(Extract)

Pierre Braunberger produced his first film in 1920 and his last in 1990... Seventy years devoted to cinema, during which he produced 80 feature films and 320 shorts.
Braunberger was born in Paris in 1905 into a family of doctors.
At age seven, he saw an episode of Feuillade's Fantomas and decided he wasn't going to be a doctor but to work in films. After World War I, he produced and directed his first film in Germany, Francfort-on-Main. He was all of 15.
He worked in Berlin, then in London for the Brockliss company.

In 1923, he went to the United States. In New York he worked for several weeks at Fox, then, passing himself off as a production manager, went to work for Fernand H. Adam where he supervised films starring Frank Merrill.
During a shooting in Los Angeles, he managed to meet Irving Thalberg and land a job at Metro as one of his assistants. He remained there 18 months, during which time he came into contact with the major directors of the period. But he wanted to work in France. He returned to Paris and made the acquaintance of Jean Renoir. Quick to realize Renoir's brilliant potential, Braunberger would produce several of his films, among them Catherine, Tir au flanc and Une partie de campagne.
In 1929, he took over the Pantheon cinema, the first theater to show sound films in their original versions.

Braunberger produced the first French talkie, La Route est belle, which enjoyed a major commercial success, and equipped the Billancourt studios for sound.
In association with Roger Richebé, he launched such major actors as Raimu, FERNANDEL, Michel Simon, Saturnin Fabre and Simone Simon.

(End Extract)
(Dataset)

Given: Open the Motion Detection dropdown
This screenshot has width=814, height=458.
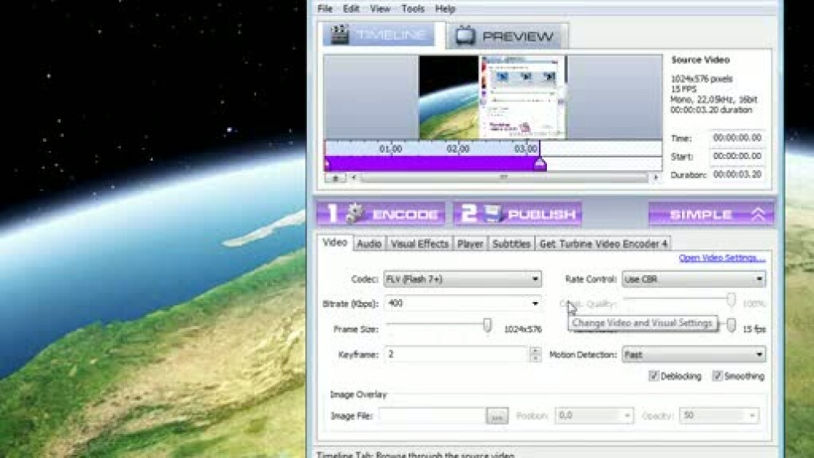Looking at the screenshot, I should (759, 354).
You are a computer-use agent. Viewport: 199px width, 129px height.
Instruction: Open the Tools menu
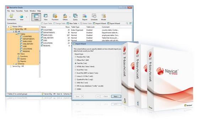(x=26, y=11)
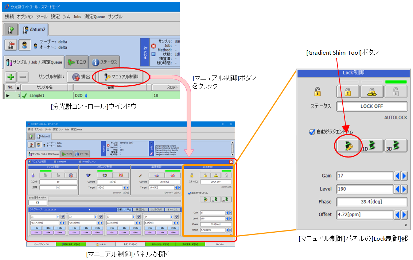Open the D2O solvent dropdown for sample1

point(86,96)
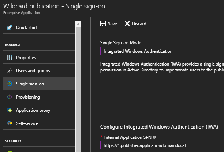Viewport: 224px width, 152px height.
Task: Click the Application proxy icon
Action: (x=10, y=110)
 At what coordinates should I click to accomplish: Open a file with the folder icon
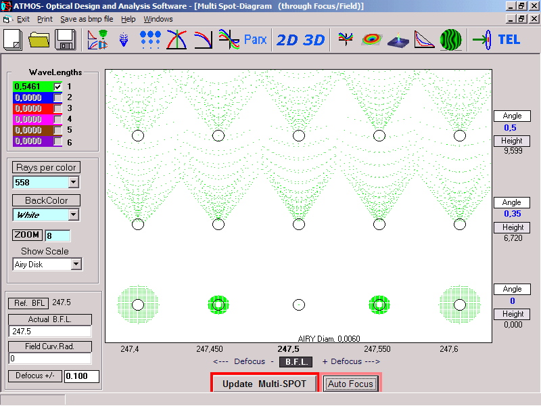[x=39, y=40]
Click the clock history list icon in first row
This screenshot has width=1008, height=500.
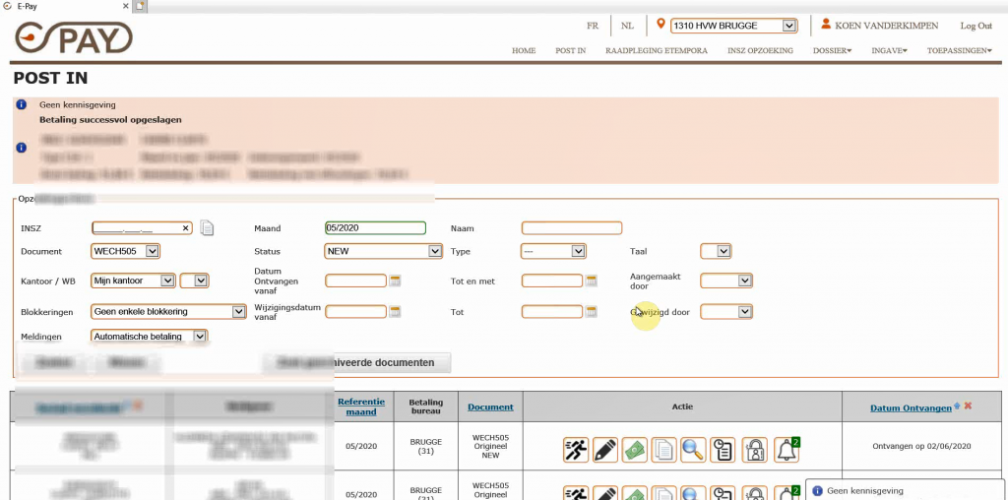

(End Dataset)
(Dataset)

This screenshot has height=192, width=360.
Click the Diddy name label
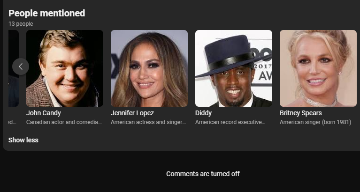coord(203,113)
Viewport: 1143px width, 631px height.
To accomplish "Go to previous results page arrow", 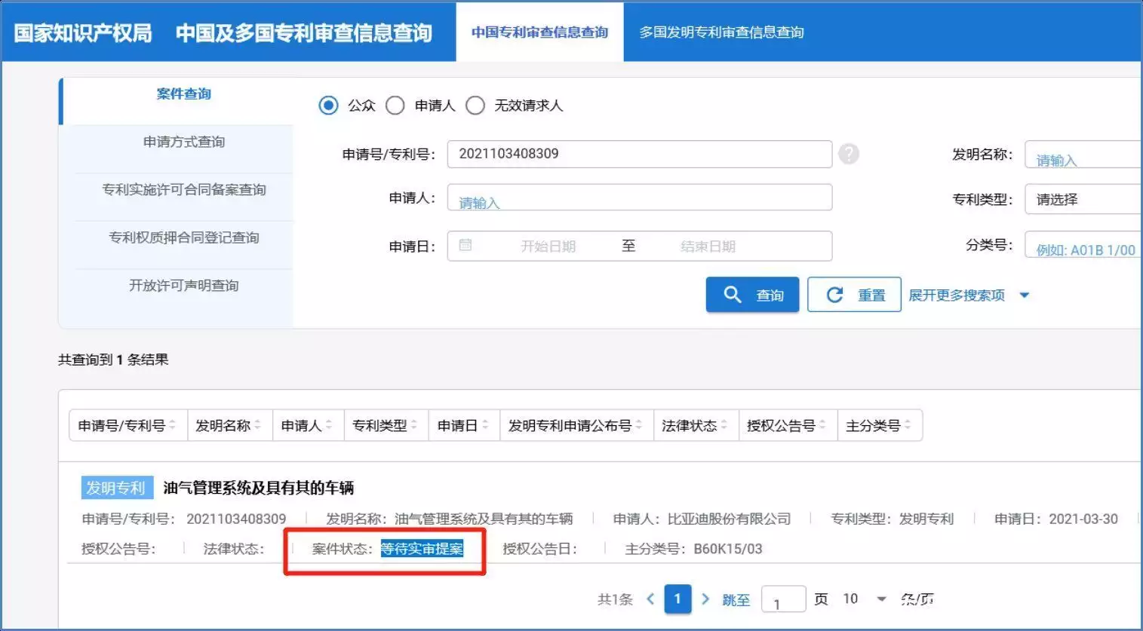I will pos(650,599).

(End Dataset)

Reproduce the passage on Pierre Braunberger between "Pierre Braunberger produced" and "the Brockliss company.", inclusive, swapping every "films" for "movies".

Pierre Braunberger produced his first film in 1920 and his last in 1990... Seventy years devoted to cinema, during which he produced 80 feature movies and 320 shorts.
Braunberger was born in Paris in 1905 into a family of doctors.
At age seven, he saw an episode of Feuillade's Fantomas and decided he wasn't going to be a doctor but to work in movies. After World War I, he produced and directed his first film in Germany, Francfort-on-Main. He was all of 15.
He worked in Berlin, then in London for the Brockliss company.